The pipelined video processor 790 illustrated in FIG. 7A may be implemented in many different manners. One possible implementation is disclosed in the U.S. provisional patent application "SYSTEM AND METHOD FOR EFFICIENTLY PROCESSING DIGITAL VIDEO" filed on Oct. 2, 2009, which is hereby incorporated by reference. The use of a pipelined video processor 790 greatly reduces memory bandwidth consumption since intermediate results are all stored in internal memory buffers such that the shared memory system 795 is only accessed to obtain source data.

In the pipelined video processor 790 disclosed in FIG. 7A, the decoded YUV full-motion video information 615 must be read (along line 721) from the shared memory system 795 at the full display system refresh rate instead of the (typically slower) source video frame rate since the final video output signal 770 is at the full video refresh rate. However, the reading of the color converted full-motion video information 635 at the display refresh rate (illustrated in FIG. 6 as line 651) is eliminated, so this is not a net increase.
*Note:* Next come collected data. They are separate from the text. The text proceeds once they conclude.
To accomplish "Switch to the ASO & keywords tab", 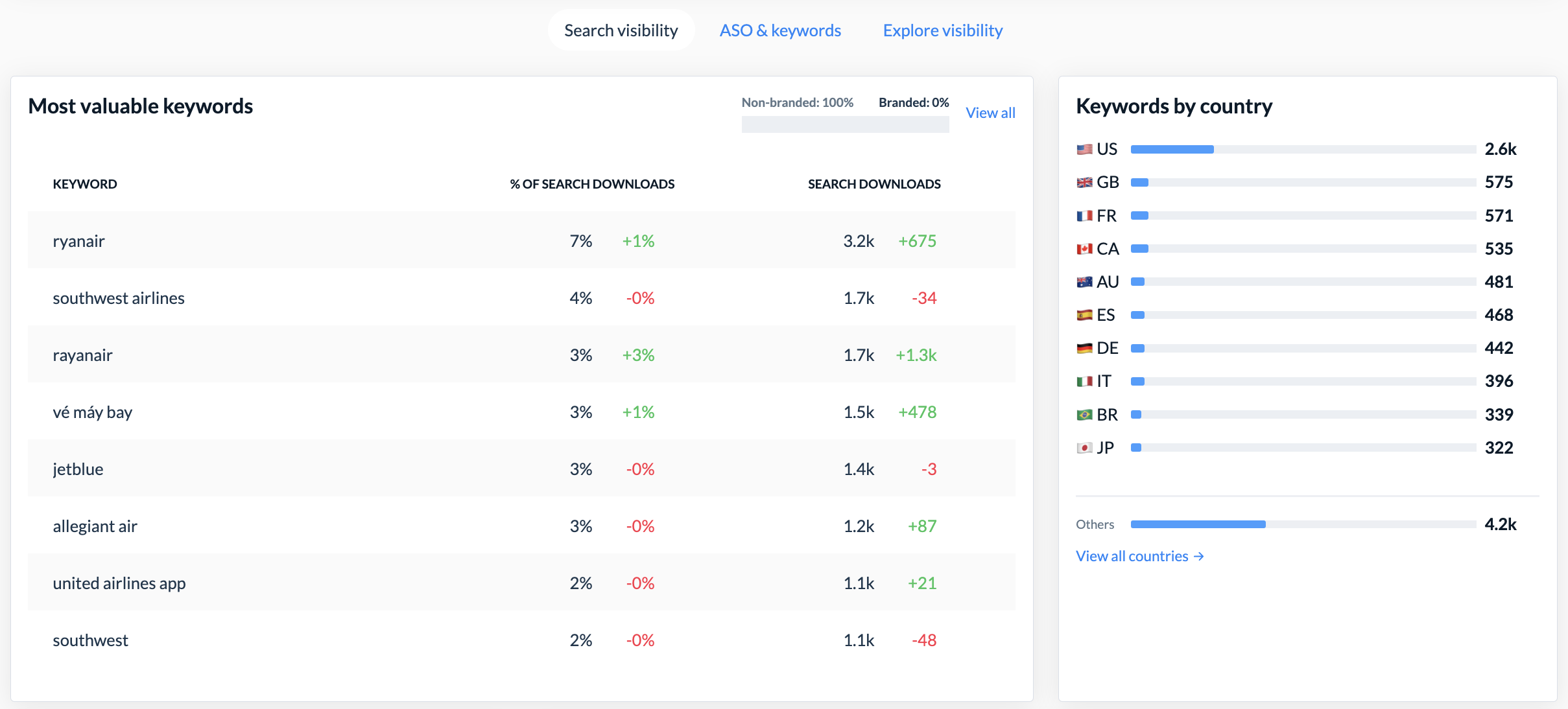I will [x=780, y=30].
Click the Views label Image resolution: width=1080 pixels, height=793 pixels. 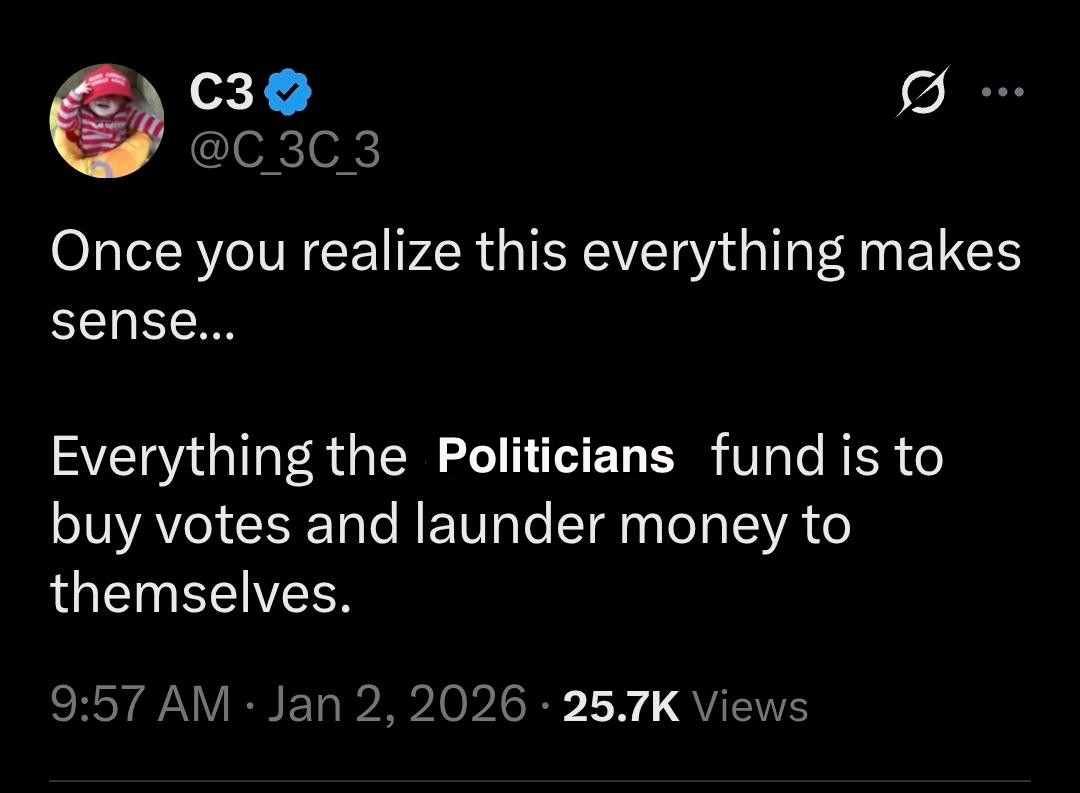[x=750, y=706]
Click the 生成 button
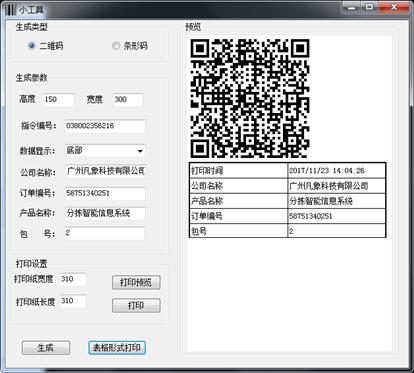 (46, 348)
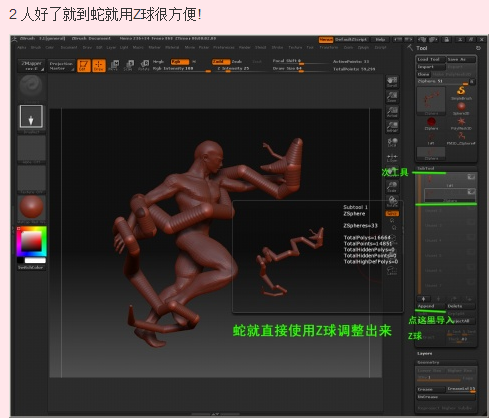Open the Preferences menu
489x418 pixels.
223,48
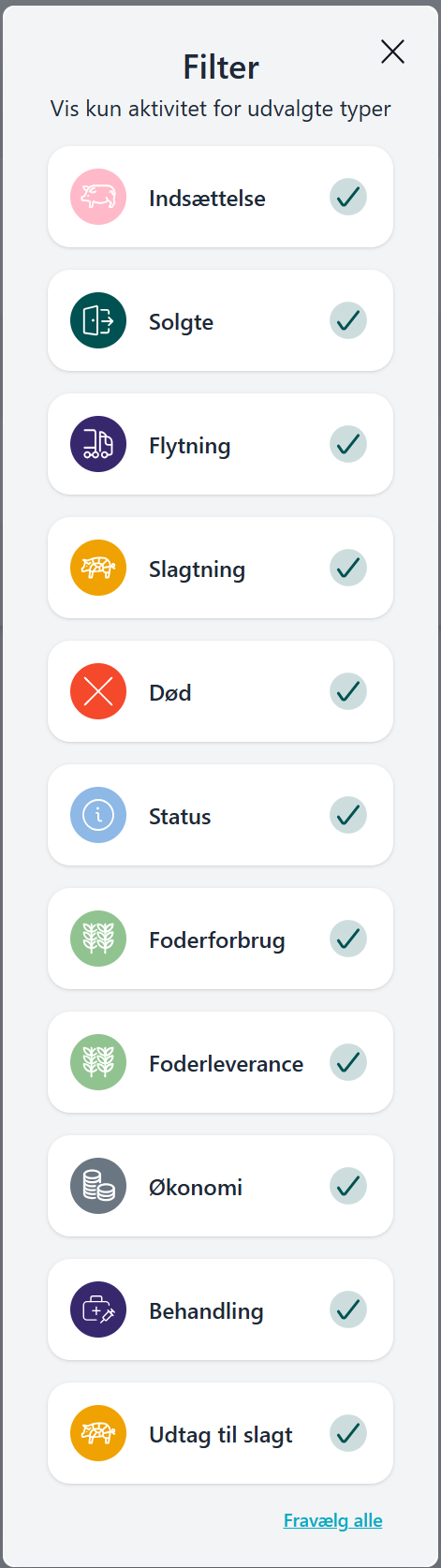The height and width of the screenshot is (1568, 441).
Task: Close the Filter dialog
Action: click(393, 52)
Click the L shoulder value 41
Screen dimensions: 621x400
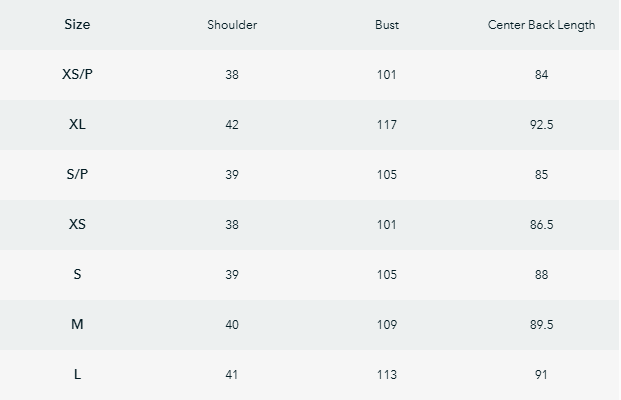click(232, 375)
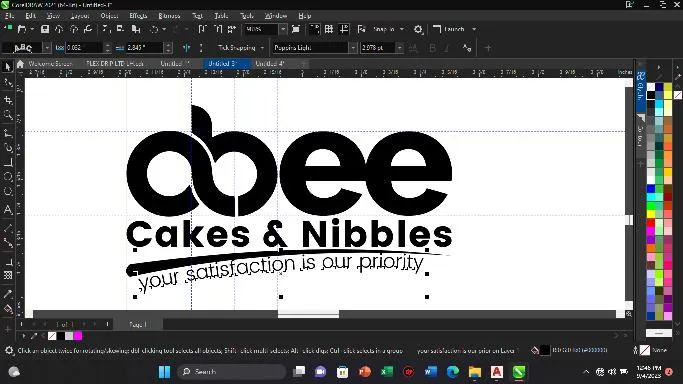This screenshot has height=384, width=683.
Task: Open the Options gear in the toolbar
Action: [418, 29]
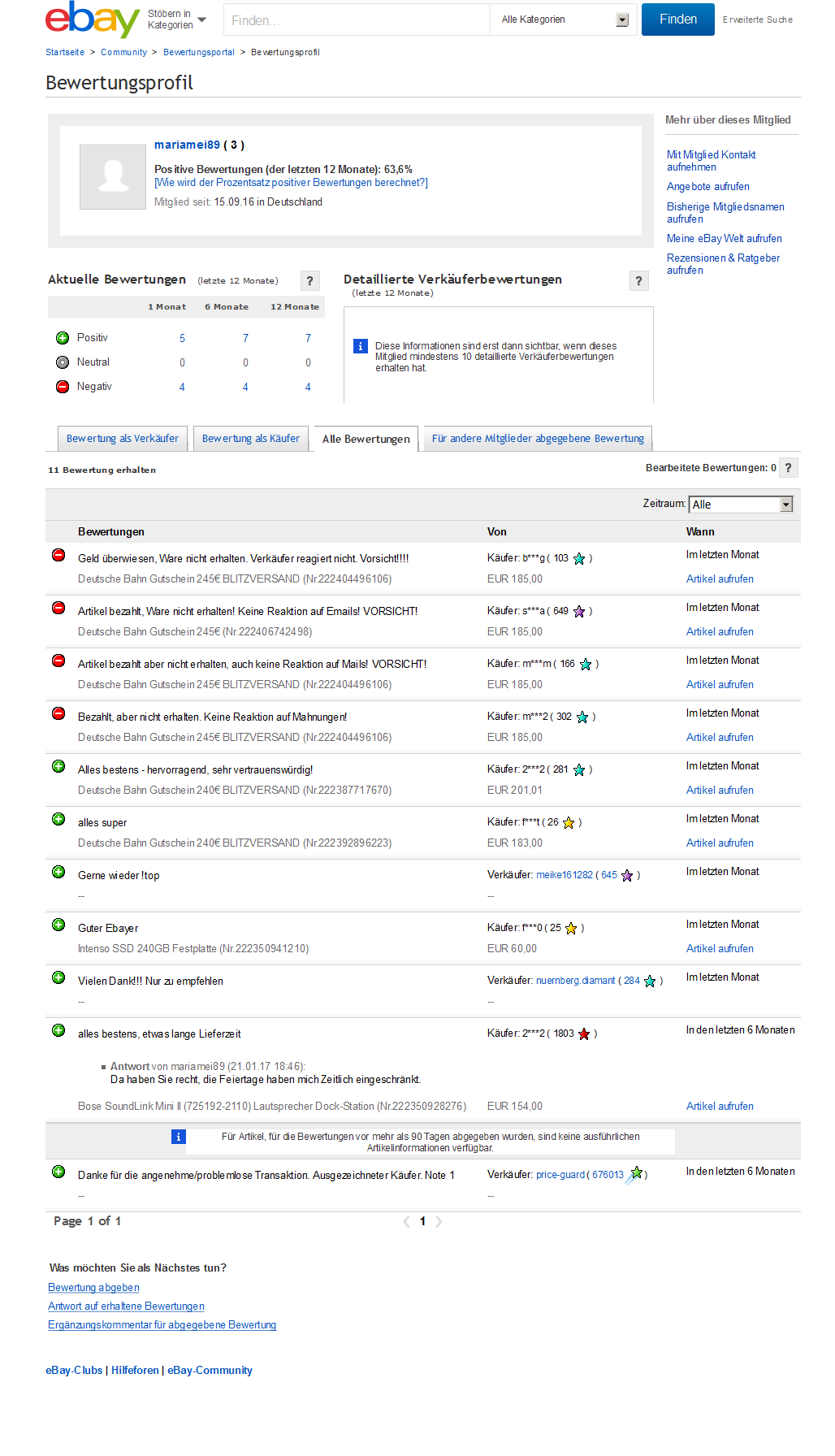Click the red star next to 1803
This screenshot has height=1456, width=835.
tap(584, 1034)
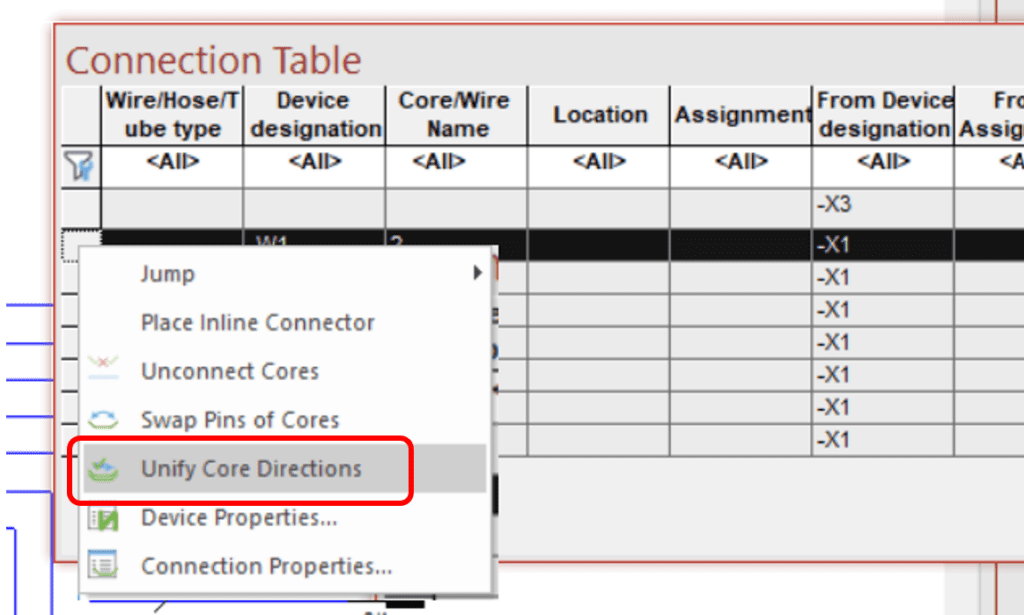Click the Place Inline Connector entry's icon area
The width and height of the screenshot is (1024, 615).
[105, 322]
Thus, the pipelined video processor 790 eliminates all of the memory accesses along lines 621, 622, 631, and 632 illustrated in FIG. 6.

As set forth above, the pipelined video processor 790 of FIG. 7A greatly reduces the memory bandwidth requirements from the shared memory system 795 in comparison to the video generation system of FIG. 6. For the worst-case situation, a full-motion video window that has been expanded to fill the entire screen, the bandwidth calculation now becomes: FMV read at a rate of monitor refresh=Hv*Vv*R*1.5 bytes/sec Frame buffer read from memory=Hd*Vd*R*3 bytes/sec Grand Total per user=Hv*Vv*R*1.5+Hd*Vd*R*3=1.5R*(Hv*Vv+2*Hd*Vd)

In systems that handle multiple display systems, the amount of memory bandwidth required will become very large. FIG. 7B illustrates an example of a terminal multiplier 781 that generates video output for five different terminal systems 784. The terminal systems 784 access a terminal server 782 through network 783. In a system, such as terminal multiplier 781, that supports multiple displays with a single shared memory system the total memory bandwidth required is: Grand Total for N displays=N*1.5R*(Hv*Vv+2*Hd*Vd)

Thus, the video memory system in terminal multiplier 781 of FIG. 7B must have 7.5R*(Hv*Vv+2*Hd*Vd) of memory bandwidth just to handle the video output for the five terminals systems 784.

Eliminating Redundant Data Reads

The pipelined video system of FIG. 7A greatly reduces the memory bandwidth usage of video system, however there are still significantly inefficient aspects. One inefficient aspect is that when a full-motion video window is being displayed in a window, the video system will read both the key color data out of the frame buffer for that full-motion video window area and the actual full-motion video information that will be displayed within the full-motion video window. All of the key color data read out of the full-motion video window area of the frame buffer will be discarded and replaced with the full-motion video information from the full-motion video buffer. Thus, this discarded key color data represents inefficient memory usage.

Other windows may be overlaid on top of a full-motion video window. In regions where another window is overlaid on top of a full-motion video window, the frame buffer will not have key color data such that the data from the frame buffer will be used and the full-motion data read from the full-motion video buffer will be discarded. This discarded full-motion video data also represents inefficient memory usage. Between the discarded key color data and discarded full-motion video data, two sets of display data are read for the full-motion video window but data from only one set will be used for each pixel. The other data is discarded.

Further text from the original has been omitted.